La scomparsa dell’antagonista storico del capitalismo (comunismo e in parte socialdemocrazia) ha favorito, insieme ai processi materiali della globalizzazione, la marginalizzazione dei ceti medi e della classe operaia avanzata, che avevano costituito per decenni la base più estesa di consenso e partecipazione pubblica nelle società industriali. Erano questi ceti che garantivano la moralità progressista della politica. La loro regressione sociale, anche per effetto della riduzione del welfare, ha allontanato masse estese dalla militanza politica, dalla partecipazione elettorale, da ogni interesse per la cosa pubblica.

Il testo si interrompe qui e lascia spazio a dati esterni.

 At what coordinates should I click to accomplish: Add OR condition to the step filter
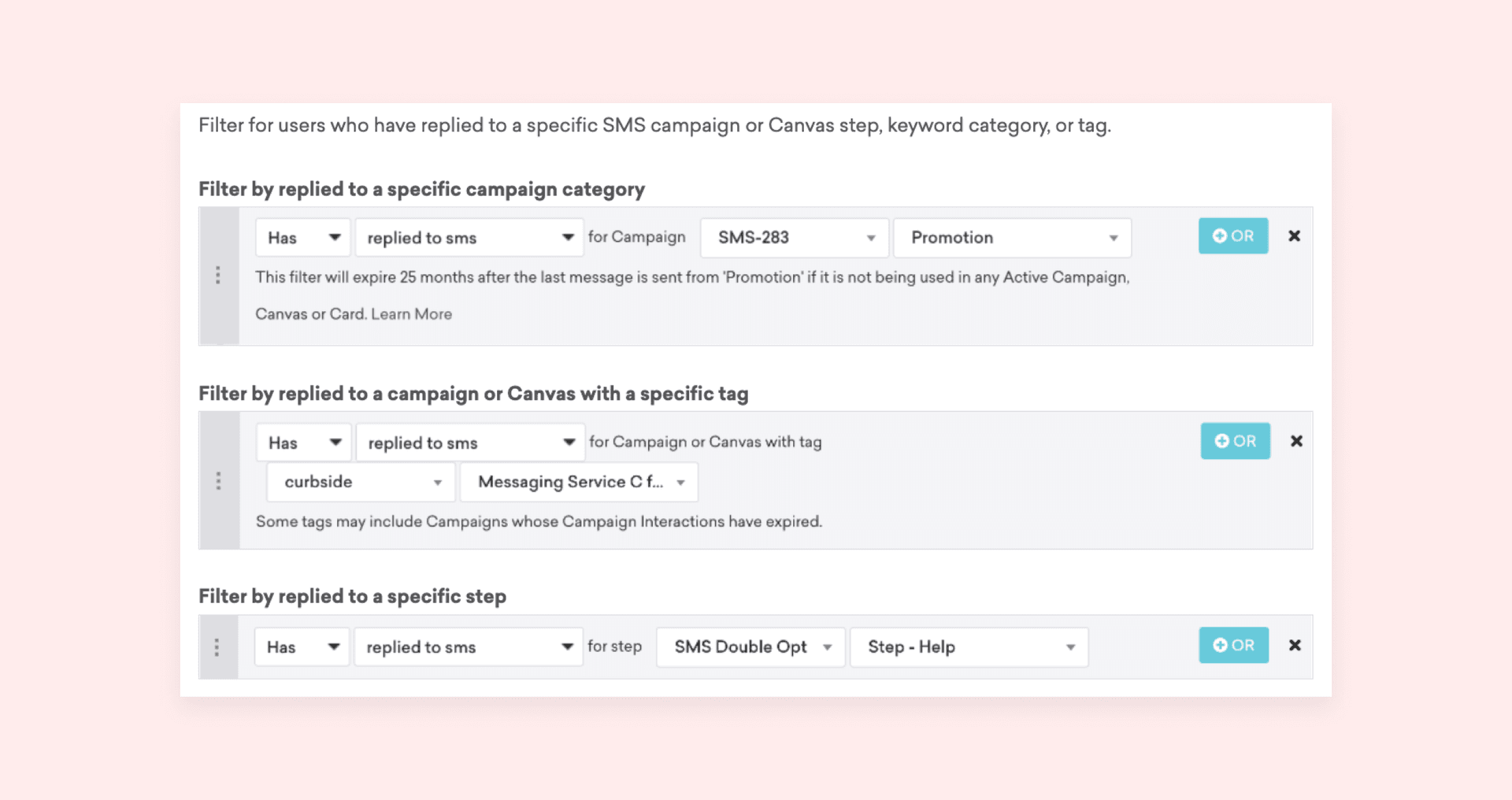(x=1233, y=646)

Al loro posto è emersa una nebulosa indistinta di gruppi e individui priva di connotazioni politiche coerenti, che sostituisce rivendicazioni e prospettive di riforma dell’esistente con espressioni rancorose di risentimento, confuse pretese risarcitorie, ostilità contro l’”altro”. Mancando la direzione dell’intelletuale collettivo che erano i partiti, la scena pubblica viene occupata così da un magma sociale a cui politologi e commentatori, in mancanza di meglio, hanno dato il nome di popolo. Un lemma vecchio per una realtà del tutto inedita.

Se un dato distingue le società industriali questa è la loro ricchissima stratificazione sociale. Il popolo è un concetto dell’800 per l’800. Ma l’analisi politologica non ha ancora colto l’essenziale. Dietro la decadenza della politica si erge gigantesco un fantasma che rimane nascosto agli sguardi superficiali: il nichilismo. Quanto profetizzato da Nietzsche, la morte di Dio e la perdita di fondamenti di ogni morale, è ormai senso comune e investe la politica alle radici. Col dissolvimento della religione, la scomparsa, per lo meno in Occidente, delle fedi delle varie confessioni, veicolo pur sempre di valori morali, anche la politica tracolla.

Se la scienza politica, a partire da Machiavelli, fa a meno della religione, la politica corrente muore se nessuna “religione” la sostiene, neppure la fede laica nel bene comune e nella possibilità di cambiare il mondo. E non è senza significato che ad anticipare questi anni sia stato il nostro Leopardi, il quale diversi decenni prima di Nietzsche aveva intravisto «questa universale dissoluzione dei principi sociali, questo caos che veramente spaventa il cuor di un filosofo, e lo pone in grande forse circa il futuro destino delle società civili». Si rilegge oggi con brividi di emozione e stupore il Discorso sullo stato presente dei costumi degli italiani(1824), per la potenza disvelatrice di uno sguardo che non lascia ombre alla situazione desolante del nostro tempo.

Dunque, il quadro generale è quello di una grave involuzione antropologica delle società umane, ma entro il quale, l’Italia è, per ragioni che Leopardi esamina in maniera impeccabile, il Paese in più gravi condizioni: «L’Italia è, in ordine alla morale, più sprovveduta di fondamenti che forse alcun altra nazione europea e civile». Sembra scritto in questi giorni: «Le classi superiori d’Italia sono le più ciniche di tutte le loro pari nelle altre nazioni. Il popolaccio italiano è il più cinico di tutti i popolacci». L’egoismo, il narcisismo, l’invidia, l’odio per l’altro erano allora la norma, prima che gli ideali del risorgimento investissero lo spirito pubblico.

Naturalmente all’analisi di Leopardi manca il ruolo dei media, i quali amplificano, rendono popolare, materia di spettacolo l’immoralità crescente del ceto politico e della cosiddetta società civile.

So per certo, per parafrasare Leopardi, che se le leggi l’avessero consentito, non pochi giornalisti avrebbero invitato Totò Riina ai loro programmi televisivi. Costoro sono incarnazioni perenni del tipo italiano dell’analisi leopardiana. Ebbene, è dalla profondità di tale catastrofe culturale e spirituale che la sinistra e le forze democratiche dovrebbero oggi prendere le mosse, perché la dissoluzione della società non abbia quale rimedio al caos un governo autoritario.